本实验从饲喂OTA的小鼠粪便中分离筛选出一株可以高效脱除OTA的革兰氏阴性菌株YH7，经鉴定确定为一种大肠杆菌，其脱毒能力达到了84.6%，并在pH 7.5、37 ℃、200 r/min摇床速率的培养条件下生长良好。该菌株对OTA的脱毒作用值得进一步研究，例如脱毒产物需要进行安全性评价，脱毒机理还需进一步阐明，以便该菌株能够作为OTA脱毒产品应用于食品或饲料工业。

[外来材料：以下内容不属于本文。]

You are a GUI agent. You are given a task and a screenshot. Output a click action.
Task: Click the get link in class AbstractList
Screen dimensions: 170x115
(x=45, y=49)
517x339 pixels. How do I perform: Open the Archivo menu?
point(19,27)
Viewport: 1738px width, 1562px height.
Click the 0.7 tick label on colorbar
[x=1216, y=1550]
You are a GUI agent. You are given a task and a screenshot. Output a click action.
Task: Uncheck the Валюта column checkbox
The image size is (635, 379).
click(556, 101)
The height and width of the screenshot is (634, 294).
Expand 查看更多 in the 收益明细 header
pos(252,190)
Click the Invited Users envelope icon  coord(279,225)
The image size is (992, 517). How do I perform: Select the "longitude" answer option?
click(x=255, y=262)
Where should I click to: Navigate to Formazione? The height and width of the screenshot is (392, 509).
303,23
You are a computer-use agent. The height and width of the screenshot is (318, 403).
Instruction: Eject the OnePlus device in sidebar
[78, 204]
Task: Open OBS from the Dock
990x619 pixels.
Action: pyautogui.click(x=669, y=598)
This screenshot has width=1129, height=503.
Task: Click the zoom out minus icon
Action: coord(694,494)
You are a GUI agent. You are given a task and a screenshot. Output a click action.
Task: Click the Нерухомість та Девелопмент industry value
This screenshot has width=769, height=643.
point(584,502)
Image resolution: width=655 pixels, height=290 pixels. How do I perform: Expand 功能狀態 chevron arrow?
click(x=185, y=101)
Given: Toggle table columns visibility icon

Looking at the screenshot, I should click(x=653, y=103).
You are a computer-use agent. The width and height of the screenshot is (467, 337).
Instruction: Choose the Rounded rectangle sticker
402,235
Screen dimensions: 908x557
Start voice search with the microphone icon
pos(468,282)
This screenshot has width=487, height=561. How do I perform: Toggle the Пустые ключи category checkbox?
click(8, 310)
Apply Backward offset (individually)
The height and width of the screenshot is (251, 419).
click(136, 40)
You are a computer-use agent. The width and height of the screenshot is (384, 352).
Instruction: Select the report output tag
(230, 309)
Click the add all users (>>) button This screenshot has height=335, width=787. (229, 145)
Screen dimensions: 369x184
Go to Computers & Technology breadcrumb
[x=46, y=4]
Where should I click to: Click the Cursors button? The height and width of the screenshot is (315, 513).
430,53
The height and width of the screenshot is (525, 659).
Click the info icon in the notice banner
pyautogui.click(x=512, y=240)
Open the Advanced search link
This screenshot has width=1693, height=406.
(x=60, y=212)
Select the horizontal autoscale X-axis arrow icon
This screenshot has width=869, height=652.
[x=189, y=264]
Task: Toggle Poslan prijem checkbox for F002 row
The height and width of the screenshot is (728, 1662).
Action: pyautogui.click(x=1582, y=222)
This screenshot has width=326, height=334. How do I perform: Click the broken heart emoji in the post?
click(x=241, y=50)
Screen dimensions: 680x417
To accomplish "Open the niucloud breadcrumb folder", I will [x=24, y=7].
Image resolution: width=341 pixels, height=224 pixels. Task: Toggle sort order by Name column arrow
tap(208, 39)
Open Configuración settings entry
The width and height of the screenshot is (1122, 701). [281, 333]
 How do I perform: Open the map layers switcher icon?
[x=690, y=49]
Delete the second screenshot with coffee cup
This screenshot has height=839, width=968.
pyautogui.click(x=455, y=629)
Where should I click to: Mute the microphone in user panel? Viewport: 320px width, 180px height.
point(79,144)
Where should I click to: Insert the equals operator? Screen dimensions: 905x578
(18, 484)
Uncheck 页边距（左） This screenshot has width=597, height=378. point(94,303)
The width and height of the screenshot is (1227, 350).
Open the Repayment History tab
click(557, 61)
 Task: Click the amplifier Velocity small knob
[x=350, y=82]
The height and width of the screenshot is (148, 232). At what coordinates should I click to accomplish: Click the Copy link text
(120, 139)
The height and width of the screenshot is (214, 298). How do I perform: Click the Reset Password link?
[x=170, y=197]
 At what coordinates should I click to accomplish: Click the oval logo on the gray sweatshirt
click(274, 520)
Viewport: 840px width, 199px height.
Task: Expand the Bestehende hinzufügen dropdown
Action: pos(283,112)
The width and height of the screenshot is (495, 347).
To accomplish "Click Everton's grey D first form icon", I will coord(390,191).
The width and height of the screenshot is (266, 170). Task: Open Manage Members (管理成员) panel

发展中国家的粮食安全形势较发达国家更加严峻，脱毒技术必须紧跟人们对粮食安全日益增长的需求。生物脱毒技术凭借专一性强、环境友好、效率高和较好地保持食品或饲料营养等优势，迅速成为研究热点。然而，目前对生物脱毒的研究存在诸多难题，主要有以下几点：1）高效稳定的脱毒菌株匮乏；2）菌株的脱毒机理尚不清晰，脱毒相关基因和活性成分有待进一步鉴定；3）对于菌株脱毒产物的安全性需要进一步评价；4）菌株脱毒条件的控制技术不够成熟，离大规模生产应用还很遥远。随着研究的逐步深入，生物脱毒的理论基础将进一步完善，脱毒技术也将进一步发展。相较于其他微生物中，肠道微生物在生物脱毒领域具有先天优势，包括对动物肠道具有更优良的适应性、更低的潜在危害性和可能的益生功能，更加有利于食品或饲料工业中的应用和商业推广，具有更加广阔的发展前景。